Recent experiments by Springer and Kenyon have shown that a deep neural network can be trained to predict the action of $t$ steps of Conway's Game of Life automaton given millions of examples of this action on random initial states. However, training was never completely successful for $t>1$, and even when successful, a reconstruction of the elementary rule ($t=1$) from $t>1$ data is not within the scope of what the neural network can deliver. We describe an alternative network-like method, based on constraint projections, where this is possible. From a single data item this method perfectly reconstructs not just the automaton rule but also the states in the time steps it did not see. For a unique reconstruction, the size of the initial state need only be large enough that it and the $t-1$ states it evolves into contain all possible automaton input patterns. We demonstrate the method on 1D binary cellular automata that take inputs from $n$ adjacent cells.

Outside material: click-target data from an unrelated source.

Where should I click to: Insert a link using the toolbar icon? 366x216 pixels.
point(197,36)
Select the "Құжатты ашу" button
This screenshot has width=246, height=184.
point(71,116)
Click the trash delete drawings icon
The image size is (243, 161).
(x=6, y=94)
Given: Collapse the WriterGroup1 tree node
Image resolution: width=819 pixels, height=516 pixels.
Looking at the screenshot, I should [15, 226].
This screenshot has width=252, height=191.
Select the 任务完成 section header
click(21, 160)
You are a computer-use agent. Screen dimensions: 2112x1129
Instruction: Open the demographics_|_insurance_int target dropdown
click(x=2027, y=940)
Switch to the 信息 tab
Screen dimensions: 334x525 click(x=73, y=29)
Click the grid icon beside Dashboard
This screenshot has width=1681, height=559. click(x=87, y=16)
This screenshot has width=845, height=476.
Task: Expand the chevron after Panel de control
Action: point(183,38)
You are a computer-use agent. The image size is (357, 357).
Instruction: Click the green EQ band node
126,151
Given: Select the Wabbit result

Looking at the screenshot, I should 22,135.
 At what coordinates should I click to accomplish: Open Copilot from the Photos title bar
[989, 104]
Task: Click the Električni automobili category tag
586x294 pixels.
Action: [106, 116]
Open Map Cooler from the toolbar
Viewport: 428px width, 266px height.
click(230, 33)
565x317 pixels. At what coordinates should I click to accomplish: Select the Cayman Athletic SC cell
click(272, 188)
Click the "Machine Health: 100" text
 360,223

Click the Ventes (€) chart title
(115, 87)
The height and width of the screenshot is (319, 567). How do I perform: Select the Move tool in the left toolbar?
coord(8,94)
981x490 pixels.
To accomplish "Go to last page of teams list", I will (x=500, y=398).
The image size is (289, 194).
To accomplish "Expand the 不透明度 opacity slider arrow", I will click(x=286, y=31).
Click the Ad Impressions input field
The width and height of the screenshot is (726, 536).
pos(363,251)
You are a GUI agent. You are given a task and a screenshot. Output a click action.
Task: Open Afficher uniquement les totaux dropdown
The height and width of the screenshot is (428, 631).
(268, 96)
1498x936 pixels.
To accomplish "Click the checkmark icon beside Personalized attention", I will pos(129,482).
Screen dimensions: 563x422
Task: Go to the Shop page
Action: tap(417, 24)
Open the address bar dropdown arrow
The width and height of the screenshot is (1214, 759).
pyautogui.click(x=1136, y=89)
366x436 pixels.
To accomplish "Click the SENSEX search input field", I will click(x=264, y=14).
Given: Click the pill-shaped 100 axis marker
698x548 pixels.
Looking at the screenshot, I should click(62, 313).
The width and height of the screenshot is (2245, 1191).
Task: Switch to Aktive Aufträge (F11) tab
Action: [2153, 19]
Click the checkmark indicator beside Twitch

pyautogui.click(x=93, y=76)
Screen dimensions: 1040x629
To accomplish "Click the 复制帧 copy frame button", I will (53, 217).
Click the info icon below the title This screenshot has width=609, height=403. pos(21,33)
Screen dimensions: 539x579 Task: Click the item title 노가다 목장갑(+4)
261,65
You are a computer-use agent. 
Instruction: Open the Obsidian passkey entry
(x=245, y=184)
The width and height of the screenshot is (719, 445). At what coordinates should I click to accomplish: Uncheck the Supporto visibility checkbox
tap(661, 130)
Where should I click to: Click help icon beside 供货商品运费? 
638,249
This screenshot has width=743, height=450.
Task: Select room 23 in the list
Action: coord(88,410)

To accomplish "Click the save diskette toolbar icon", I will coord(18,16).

The unknown rules in our experiments are not restricted to simple rules derived from a few linear functions on the inputs (as in Game of Life), but include all $2^{2^n}$ possible rules on $n$ inputs. Our results extend to $n=6$, for which exhaustive rule-search is not feasible. By relaxing translational symmetry in space and also time, our method is attractive as a platform for the learning of binary data, since the discreteness of the variables does not pose the same challenge it does for gradient-based methods.